Having survived the massacre, rape and kidnappings of Oct. 7, 2023, Israel is celebrating the expected release of the last 48 hostages, living and dead. The Palestinians in Gaza are celebrating the expected release of hundreds of their own prisoners held in Israeli jails. They have survived months of intense bombardment that rendered Gaza an apocalyptic wasteland.
Underlying the Hamas attack on Israel was a profound miscalculation; the mistaken belief that Israel could not long sustain a retaliatory war, sure to result in severe civilian casualties.
With Hamas vanquished, Israel’s refusal to compromise and insistence on pursuing the war in Gaza was arguably the best of Israel’s bad choices.
It will not soon be forgotten or forgiven. Hamas has been reduced to shards, diminished if not defeated. It is likely that most of what is left of its surviving leadership will opt to leave Gaza to pursue from a distance their impossible ambition of Israel’s destruction. Israeli will pursue them, just as it hunted down the perpetrators of the 1972 Munich Olympic massacre.

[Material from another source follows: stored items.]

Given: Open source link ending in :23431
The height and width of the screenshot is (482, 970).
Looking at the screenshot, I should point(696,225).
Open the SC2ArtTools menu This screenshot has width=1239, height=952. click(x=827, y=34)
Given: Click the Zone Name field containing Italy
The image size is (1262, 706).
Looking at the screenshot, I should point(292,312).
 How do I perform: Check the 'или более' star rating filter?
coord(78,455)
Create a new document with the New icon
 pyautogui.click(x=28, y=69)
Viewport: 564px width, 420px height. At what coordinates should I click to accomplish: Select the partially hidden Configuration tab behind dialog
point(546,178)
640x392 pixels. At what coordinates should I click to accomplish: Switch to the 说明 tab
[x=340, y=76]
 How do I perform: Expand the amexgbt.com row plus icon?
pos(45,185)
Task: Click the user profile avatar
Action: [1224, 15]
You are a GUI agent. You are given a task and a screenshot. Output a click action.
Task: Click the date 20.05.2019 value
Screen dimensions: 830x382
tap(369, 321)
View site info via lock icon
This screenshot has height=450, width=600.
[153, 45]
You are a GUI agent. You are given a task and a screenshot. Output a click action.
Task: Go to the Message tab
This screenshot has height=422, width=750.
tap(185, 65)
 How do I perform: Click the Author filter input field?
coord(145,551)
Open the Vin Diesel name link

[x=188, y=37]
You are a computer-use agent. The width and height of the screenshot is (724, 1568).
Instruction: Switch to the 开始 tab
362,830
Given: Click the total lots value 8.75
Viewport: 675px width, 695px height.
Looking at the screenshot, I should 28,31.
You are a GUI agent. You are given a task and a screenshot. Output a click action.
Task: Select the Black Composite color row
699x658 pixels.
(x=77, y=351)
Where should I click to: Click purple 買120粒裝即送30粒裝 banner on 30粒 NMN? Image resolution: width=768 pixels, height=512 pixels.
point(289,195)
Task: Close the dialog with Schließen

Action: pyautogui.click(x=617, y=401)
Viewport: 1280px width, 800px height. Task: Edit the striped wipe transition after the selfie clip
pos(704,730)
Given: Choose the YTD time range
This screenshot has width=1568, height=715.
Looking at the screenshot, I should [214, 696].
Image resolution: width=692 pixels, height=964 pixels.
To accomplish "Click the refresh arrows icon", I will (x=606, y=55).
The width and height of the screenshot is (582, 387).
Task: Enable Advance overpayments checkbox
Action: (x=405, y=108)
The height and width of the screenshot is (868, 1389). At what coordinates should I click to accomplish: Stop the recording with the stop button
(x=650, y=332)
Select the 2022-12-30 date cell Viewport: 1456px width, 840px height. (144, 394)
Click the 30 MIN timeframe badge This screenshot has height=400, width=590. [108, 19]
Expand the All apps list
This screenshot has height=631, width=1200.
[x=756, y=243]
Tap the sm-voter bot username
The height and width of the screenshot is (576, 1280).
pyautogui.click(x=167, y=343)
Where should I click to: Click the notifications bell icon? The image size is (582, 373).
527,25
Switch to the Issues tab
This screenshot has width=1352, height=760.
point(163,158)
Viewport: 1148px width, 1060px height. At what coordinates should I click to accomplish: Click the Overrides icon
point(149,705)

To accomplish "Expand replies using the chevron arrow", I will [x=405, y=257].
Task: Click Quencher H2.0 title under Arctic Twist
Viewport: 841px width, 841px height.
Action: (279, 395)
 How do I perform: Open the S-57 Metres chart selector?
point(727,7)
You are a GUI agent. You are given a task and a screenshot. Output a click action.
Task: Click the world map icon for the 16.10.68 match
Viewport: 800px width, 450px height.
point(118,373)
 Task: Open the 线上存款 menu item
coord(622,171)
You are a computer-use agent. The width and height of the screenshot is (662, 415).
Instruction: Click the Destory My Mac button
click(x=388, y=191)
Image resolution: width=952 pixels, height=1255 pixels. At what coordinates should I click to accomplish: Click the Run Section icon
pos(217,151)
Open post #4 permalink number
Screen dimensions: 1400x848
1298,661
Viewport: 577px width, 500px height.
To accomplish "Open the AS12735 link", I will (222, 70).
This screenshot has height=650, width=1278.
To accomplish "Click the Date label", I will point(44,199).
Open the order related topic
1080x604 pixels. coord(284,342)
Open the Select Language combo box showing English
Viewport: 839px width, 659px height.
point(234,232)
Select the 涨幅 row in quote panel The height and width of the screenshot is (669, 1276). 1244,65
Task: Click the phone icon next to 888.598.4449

For now, the Netanyahu government has survived. Tens of thousands of Palestinians did not. Whatever the final number of dead and injured, the civilian suffering has been profound, incalculable. With so many dead and injured, how is Gaza to rebuild?
The damage to Israel’s national reputation will also take years to heal. Antisemitism has crawled out from under the rock it’s been hiding under. Synagogues have been attacked. Jews have been murdered for their religion; one even set ablaze.
Hamas invaded Israel to destroy it and create a Palestinian State from the Jordan River to the Mediterranean Sea.
In part thanks to the United States, Hamas failed. There has been suffering enough for all sides. Trump gets that. Israel is not going anywhere. Neither are the Palestinians. His 20-point Peace Plan may be an impossible dream, but that’s what they said in 1948.